Her eyes widened, and my heart screamed that I’d just cost us any chance at a future. “Were you in the car?”

“No.” I shook my head and fought the boulder of a lump forming in my throat. “I was behind you. We left the beach at the same time—”

“The beach?” Her brow knit.

“The cove where we kissed.” I grimaced at the way she instantly tensed. “Kissed now, not then. Then, I wanted to wait until we faced your parents, to do everything the right way, and then it all went so. Fucking. Wrong.”

“The cove.” Realization flared in her eyes. “I showed up that night?”

“You were late, but you showed up.” I nodded. God, I’d wanted to tell her so many times, and I should have. Damn the consequences. She never should have heard it from Gavin. “It’s the same road, so everyone just assumed you’d been coming back from the reception.”

“Did you see the accident happen?” Her hands clenched.

“No. You disappeared around the corner probably thirty seconds ahead of me. By the time I rounded the curve . . .” I looked away, my brain recognizing I was here on this pier, but my memory fighting to convince me otherwise, filling my vision with mangled metal and my lungs with smoke. “You’d hit the tree.”

“Was . . .” Her voice broke, and I snapped my gaze back to hers. “Was Lina alive when you got there?” Her lower lip trembled.

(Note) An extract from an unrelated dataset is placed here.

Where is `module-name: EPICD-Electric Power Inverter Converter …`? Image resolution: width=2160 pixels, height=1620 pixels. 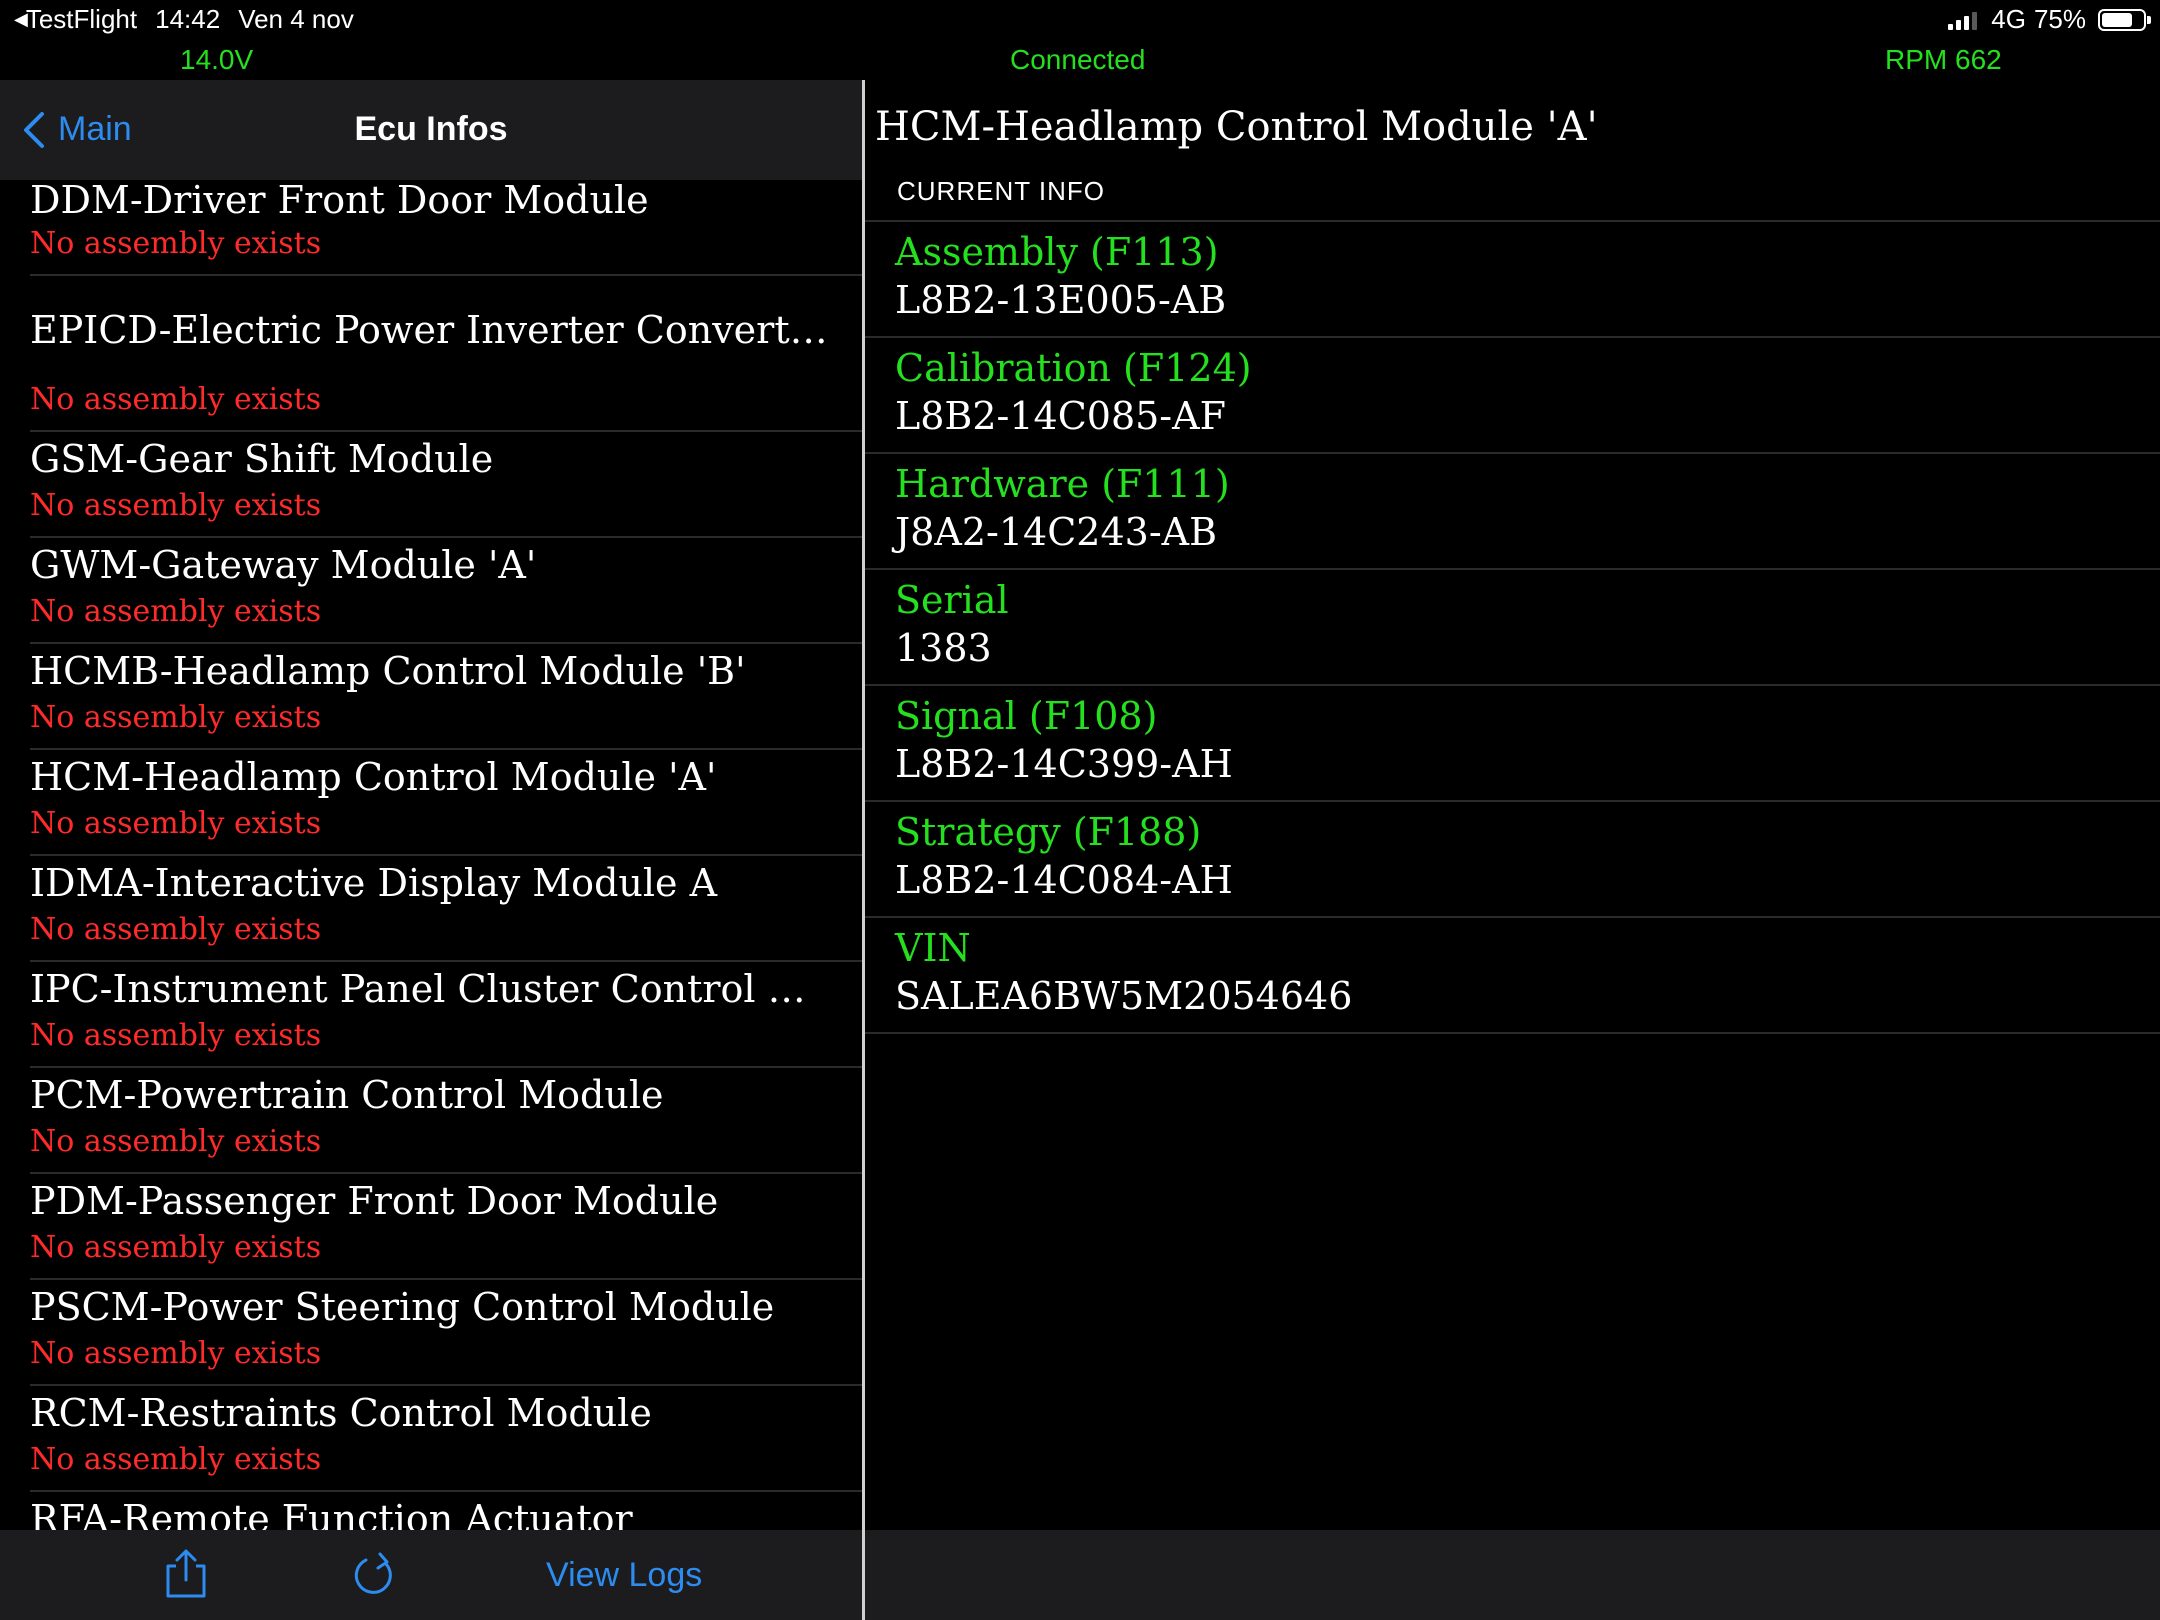 module-name: EPICD-Electric Power Inverter Converter … is located at coordinates (430, 330).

“Yes.” My chest tightened painfully. Her head had been turned toward Allie, her bloodied face flush with the steering wheel, but I left that detail out. Allie didn’t need my nightmares.

“What did she say?” Her eyes filled with tears, and my ribs threatened to break.

“She told me to save you.”

“But I was already safe.” Allie blinked, then shook her head. “Why did she go back to the car? What was she looking for?”

“Back?” My eyebrows jumped. “What are you talking about?”

“She went back!” She pushed up on the pier and stood.

I quickly did the same, a chill rolling up my spine. “You remember something, don’t you?”

“Yes!” she shouted. “It was my fault.” The wind gusted and she shoved the loose tendrils of her hair out of her face. “She pulled me out of the car, and then she carried me up the embankment to the shoulder of the road and sat with me.”